1
votes

I am currently working on a small search engine for college using Lucene 8. I already built it before, but without applying any weights to documents.

I am now required to add the PageRanks of documents as a weight for each document, and I already computed the PageRank values. How can I add a weight to a Document object (not query terms) in Lucene 8? I looked up many solutions online, but they only work for older versions of Lucene. Example source

Here is my (updated) code that generates a Document object from a File object:

public static Document getDocument(File f) throws FileNotFoundException, IOException {
    Document d = new Document();

    //adding a field
    FieldType contentType = new FieldType();
    contentType.setStored(true);
    contentType.setTokenized(true);
    contentType.setIndexOptions(IndexOptions.DOCS_AND_FREQS_AND_POSITIONS_AND_OFFSETS);
    contentType.setStoreTermVectors(true);

    String fileContents = String.join(" ", Files.readAllLines(f.toPath(), StandardCharsets.UTF_8));
    d.add(new Field("content", fileContents, contentType));

    //adding other fields, then...

    //the boost coefficient (updated):
    double coef = 1.0 + ranks.get(path);
    d.add(new DoubleDocValuesField("boost", coef));

    return d;

}

The issue with my current approach is that I would need a CustomScoreQuery object to search the documents, but this is not available in Lucene 8. Also, I don't want to downgrade now to Lucene 7 after all the code I wrote in Lucene 8.


Edit:

After some (lengthy) research, I added a DoubleDocValuesField to each document holding the boost (see updated code above), and used a FunctionScoreQuery for searching as advised by @EricLavault. However, now all my documents have a score of exactly their boost, regardless of the query! How do I fix that? Here is my searching function:

public static TopDocs search(String query, IndexSearcher searcher, String outputFile) {
    try {
        Query q_temp = buildQuery(query); //the original query, was working fine alone

        Query q = new FunctionScoreQuery(q_temp, DoubleValuesSource.fromDoubleField("boost")); //the new query
        q = q.rewrite(DirectoryReader.open(bm25IndexDir));
        TopDocs results = searcher.search(q, 10);

        ScoreDoc[] filterScoreDosArray = results.scoreDocs;
        for (int i = 0; i < filterScoreDosArray.length; ++i) {
            int docId = filterScoreDosArray[i].doc;
            Document d = searcher.doc(docId);

            //here, when printing, I see that the document's score is the same as its "boost" value. WHY??
            System.out.println((i + 1) + ". " + d.get("path")+" Score: "+ filterScoreDosArray[i].score);
        }

        return results;
    }
    catch(Exception e) {
        e.printStackTrace();
        return null;
    }
}

//function that builds the query, working fine
public static Query buildQuery(String query) {
    try {
        PhraseQuery.Builder builder = new PhraseQuery.Builder();
        TokenStream tokenStream = new EnglishAnalyzer().tokenStream("content", query);
        tokenStream.reset();

        while (tokenStream.incrementToken()) {
          CharTermAttribute charTermAttribute = tokenStream.getAttribute(CharTermAttribute.class);
          builder.add(new Term("content", charTermAttribute.toString()));
        }

        tokenStream.end(); tokenStream.close();
        builder.setSlop(1000);
        PhraseQuery q = builder.build();

        return q;
    }
    catch(Exception e) {
        e.printStackTrace();
        return null;
    }
}
2

2 Answers

1
votes

Starting from Lucene 6.5.0 :

Index-time boosts are deprecated. As a replacement, index-time scoring factors should be indexed into a doc value field and combined at query time using eg. FunctionScoreQuery. (Adrien Grand)
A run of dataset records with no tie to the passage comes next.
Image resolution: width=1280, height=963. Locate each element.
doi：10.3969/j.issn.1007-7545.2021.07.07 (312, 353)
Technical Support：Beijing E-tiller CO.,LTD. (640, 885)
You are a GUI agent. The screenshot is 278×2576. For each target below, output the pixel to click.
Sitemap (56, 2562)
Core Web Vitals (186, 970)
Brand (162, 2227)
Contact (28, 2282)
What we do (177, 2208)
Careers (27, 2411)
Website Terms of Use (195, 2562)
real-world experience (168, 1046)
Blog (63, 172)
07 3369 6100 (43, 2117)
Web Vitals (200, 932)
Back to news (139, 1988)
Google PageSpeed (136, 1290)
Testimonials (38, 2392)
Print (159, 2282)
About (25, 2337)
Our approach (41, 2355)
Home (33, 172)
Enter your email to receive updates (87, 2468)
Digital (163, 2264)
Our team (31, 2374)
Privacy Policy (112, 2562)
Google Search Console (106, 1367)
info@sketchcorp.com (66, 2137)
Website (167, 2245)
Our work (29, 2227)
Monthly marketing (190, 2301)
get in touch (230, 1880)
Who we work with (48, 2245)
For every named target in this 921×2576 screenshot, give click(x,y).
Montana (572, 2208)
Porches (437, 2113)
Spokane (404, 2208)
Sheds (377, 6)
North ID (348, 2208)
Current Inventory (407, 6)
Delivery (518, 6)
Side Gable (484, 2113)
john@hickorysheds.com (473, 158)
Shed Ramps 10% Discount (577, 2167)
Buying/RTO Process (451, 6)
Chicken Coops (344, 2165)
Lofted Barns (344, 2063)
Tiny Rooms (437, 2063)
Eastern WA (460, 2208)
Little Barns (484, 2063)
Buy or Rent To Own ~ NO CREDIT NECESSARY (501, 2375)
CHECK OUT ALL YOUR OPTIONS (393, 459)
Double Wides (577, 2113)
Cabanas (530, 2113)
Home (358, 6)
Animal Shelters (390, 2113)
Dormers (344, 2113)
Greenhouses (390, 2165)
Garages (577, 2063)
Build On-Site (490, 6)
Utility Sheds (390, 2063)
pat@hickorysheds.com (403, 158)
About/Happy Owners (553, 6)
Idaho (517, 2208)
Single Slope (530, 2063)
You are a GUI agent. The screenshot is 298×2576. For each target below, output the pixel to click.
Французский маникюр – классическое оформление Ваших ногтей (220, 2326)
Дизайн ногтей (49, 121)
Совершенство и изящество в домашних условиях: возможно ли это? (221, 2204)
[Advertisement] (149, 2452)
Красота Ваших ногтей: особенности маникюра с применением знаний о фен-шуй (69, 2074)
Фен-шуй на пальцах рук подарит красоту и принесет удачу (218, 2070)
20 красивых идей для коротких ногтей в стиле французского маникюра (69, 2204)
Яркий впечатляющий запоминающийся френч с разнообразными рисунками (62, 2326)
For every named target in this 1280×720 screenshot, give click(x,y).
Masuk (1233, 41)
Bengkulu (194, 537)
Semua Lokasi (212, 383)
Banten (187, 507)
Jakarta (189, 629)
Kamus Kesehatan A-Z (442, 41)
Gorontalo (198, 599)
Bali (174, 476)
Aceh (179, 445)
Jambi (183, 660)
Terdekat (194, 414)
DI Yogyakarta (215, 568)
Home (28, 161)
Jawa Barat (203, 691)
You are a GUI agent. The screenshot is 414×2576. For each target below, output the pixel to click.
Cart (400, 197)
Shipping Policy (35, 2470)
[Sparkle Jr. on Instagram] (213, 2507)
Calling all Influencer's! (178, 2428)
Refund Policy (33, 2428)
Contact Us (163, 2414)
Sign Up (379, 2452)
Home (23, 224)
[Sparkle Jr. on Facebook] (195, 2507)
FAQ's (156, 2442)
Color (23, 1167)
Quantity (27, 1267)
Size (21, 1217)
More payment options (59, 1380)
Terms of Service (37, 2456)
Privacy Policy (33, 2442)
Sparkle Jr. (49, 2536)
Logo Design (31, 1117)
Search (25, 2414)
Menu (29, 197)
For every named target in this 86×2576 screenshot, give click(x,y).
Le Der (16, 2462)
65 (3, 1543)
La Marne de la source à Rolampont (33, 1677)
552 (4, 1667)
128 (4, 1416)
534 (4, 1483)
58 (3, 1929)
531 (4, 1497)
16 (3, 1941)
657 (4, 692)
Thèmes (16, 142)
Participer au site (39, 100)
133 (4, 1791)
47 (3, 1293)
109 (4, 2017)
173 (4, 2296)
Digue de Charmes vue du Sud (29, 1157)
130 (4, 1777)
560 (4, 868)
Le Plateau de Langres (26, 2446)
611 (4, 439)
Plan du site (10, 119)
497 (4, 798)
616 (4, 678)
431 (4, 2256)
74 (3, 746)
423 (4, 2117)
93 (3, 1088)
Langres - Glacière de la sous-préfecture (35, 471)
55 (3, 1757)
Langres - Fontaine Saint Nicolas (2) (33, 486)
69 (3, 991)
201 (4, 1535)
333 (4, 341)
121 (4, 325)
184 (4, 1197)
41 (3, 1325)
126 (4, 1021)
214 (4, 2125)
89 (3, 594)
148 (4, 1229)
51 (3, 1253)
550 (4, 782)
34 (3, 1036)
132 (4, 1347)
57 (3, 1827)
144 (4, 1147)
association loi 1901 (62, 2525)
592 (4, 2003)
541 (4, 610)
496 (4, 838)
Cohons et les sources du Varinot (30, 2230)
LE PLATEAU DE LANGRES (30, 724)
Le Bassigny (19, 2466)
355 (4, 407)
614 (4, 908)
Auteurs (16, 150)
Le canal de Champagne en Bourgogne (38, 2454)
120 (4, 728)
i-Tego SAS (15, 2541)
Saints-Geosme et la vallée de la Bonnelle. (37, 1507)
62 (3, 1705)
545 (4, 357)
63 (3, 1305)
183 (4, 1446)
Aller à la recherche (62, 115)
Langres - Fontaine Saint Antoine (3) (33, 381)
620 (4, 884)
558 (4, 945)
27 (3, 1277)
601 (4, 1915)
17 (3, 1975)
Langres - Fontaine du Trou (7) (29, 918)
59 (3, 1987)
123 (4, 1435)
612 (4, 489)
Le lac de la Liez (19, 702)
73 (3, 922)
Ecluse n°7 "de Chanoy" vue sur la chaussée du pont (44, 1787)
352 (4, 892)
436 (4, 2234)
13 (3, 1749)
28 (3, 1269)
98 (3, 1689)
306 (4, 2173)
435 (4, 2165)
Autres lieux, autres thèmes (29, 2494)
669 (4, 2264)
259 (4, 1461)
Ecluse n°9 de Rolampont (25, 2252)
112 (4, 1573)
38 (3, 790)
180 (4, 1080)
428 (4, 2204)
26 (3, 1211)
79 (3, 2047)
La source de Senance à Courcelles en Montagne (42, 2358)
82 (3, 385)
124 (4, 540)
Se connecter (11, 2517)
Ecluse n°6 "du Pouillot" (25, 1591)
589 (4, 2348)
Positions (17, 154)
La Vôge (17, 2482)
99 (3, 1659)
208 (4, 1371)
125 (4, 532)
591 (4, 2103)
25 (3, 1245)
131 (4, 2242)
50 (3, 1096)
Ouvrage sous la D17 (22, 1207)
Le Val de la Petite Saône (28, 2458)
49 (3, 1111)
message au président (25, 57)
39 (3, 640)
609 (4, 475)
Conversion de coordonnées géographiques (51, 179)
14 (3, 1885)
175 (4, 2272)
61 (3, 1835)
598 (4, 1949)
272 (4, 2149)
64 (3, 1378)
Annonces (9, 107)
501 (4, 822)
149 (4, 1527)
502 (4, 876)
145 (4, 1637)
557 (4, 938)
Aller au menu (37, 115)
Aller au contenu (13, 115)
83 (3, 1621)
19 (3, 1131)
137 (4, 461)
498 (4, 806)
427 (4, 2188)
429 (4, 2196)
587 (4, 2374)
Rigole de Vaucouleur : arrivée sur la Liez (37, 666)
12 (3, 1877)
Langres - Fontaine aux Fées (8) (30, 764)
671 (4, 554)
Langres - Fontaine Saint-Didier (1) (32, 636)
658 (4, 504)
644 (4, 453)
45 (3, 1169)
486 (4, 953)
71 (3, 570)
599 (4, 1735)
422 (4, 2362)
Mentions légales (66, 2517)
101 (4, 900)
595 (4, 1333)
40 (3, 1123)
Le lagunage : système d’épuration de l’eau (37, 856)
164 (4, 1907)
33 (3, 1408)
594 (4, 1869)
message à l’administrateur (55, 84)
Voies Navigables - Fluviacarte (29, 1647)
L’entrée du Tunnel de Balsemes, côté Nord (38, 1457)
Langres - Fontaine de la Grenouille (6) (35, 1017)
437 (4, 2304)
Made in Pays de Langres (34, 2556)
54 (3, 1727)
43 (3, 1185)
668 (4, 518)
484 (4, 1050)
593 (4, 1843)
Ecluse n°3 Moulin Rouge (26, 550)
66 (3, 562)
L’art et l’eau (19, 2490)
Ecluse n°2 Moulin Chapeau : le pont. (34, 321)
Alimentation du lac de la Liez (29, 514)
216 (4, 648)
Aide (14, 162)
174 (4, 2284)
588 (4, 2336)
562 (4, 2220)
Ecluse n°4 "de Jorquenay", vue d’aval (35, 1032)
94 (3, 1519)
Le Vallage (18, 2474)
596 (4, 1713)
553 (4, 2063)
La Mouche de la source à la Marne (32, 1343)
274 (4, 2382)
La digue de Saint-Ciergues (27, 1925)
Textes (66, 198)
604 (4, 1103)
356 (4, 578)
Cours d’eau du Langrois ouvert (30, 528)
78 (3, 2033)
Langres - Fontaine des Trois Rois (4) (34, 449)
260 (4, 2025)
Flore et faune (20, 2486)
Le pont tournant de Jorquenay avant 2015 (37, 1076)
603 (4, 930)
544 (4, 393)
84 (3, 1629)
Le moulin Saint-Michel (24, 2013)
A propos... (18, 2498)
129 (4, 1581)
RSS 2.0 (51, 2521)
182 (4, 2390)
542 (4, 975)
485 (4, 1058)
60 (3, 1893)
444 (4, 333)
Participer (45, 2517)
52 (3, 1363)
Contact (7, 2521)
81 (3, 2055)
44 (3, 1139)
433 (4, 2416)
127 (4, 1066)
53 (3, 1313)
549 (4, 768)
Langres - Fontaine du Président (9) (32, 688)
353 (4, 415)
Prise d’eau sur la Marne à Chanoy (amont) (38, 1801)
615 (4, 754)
The recommendation instead of using index time boost would be to encode scoring factors (ie. length normalization factors) into doc values fields instead. (cf. LUCENE-6819)

1
votes

Regarding my edited problem (boost value completely replacing search score instead of boosting it), here is what the documentation says about FunctionScoreQuery (emphasis mine):

A query that wraps another query, and uses a DoubleValuesSource to replace or modify the wrapped query's score.

So, when does it replace, and when does it modify?

Turns out, the code I was using is for entirely replacing the score by the boost value:

Query q = new FunctionScoreQuery(q_temp, DoubleValuesSource.fromDoubleField("boost")); //the new query

What I needed to do instead was using the function boostByValue, that modifies the searching score (by multiplying the score by the boost value):

Query q = FunctionScoreQuery.boostByValue(q_temp, DoubleValuesSource.fromDoubleField("boost"));

And now it works! Thanks @EricLavault for the help!